▶ TASK GOAL
In the listing below, locate the lines that hold "computer" and copy them.

========

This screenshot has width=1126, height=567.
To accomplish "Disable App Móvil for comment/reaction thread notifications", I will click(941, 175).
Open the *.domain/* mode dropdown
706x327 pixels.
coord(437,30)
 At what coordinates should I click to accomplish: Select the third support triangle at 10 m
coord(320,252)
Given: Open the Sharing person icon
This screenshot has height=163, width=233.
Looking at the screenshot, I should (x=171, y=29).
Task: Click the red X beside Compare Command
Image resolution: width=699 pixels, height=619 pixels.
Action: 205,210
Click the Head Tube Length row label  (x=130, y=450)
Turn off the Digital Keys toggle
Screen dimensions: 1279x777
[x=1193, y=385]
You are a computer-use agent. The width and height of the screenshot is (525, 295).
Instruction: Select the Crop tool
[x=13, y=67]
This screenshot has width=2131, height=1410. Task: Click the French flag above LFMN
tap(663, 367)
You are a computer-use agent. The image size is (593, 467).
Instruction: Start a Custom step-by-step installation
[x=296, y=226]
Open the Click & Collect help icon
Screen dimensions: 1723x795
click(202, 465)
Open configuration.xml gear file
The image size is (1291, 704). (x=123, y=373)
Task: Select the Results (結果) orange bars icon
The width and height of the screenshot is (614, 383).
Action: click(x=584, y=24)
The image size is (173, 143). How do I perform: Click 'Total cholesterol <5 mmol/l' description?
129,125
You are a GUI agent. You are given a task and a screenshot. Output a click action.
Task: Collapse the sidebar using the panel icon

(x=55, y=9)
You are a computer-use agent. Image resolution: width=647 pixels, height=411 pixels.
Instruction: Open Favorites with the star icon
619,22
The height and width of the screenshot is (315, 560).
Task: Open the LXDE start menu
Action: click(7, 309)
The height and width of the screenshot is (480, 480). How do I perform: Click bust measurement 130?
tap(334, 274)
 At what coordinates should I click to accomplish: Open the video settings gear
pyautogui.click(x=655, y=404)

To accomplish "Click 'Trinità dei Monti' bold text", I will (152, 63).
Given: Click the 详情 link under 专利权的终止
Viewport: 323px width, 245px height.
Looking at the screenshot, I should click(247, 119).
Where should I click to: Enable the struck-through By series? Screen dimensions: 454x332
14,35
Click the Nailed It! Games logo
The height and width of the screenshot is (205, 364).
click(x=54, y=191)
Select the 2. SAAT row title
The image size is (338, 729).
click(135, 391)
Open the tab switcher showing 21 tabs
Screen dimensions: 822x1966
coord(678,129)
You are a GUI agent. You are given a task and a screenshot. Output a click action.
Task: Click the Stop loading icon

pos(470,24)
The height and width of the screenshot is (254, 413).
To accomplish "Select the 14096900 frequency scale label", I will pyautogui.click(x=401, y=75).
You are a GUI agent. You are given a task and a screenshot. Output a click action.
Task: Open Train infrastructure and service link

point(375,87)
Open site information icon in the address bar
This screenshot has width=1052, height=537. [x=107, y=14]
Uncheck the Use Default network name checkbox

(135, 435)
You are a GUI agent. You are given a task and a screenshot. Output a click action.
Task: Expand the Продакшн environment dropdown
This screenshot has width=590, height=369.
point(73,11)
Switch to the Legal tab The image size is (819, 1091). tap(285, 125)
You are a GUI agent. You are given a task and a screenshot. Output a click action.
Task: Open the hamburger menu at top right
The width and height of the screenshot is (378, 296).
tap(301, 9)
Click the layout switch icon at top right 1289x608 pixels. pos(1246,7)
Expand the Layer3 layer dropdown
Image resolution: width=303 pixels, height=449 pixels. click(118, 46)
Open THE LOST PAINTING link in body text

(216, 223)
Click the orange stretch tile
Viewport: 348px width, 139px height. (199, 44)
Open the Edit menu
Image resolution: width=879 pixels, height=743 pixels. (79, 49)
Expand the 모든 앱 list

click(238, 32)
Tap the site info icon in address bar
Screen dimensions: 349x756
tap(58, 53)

========

▶ EXERCISE RESULT
You are a computer-use agent. The width and height of the screenshot is (525, 295).
You are a computer-use agent. The image size is (593, 467).
You are a computer-use agent. Image resolution: width=647 pixels, height=411 pixels.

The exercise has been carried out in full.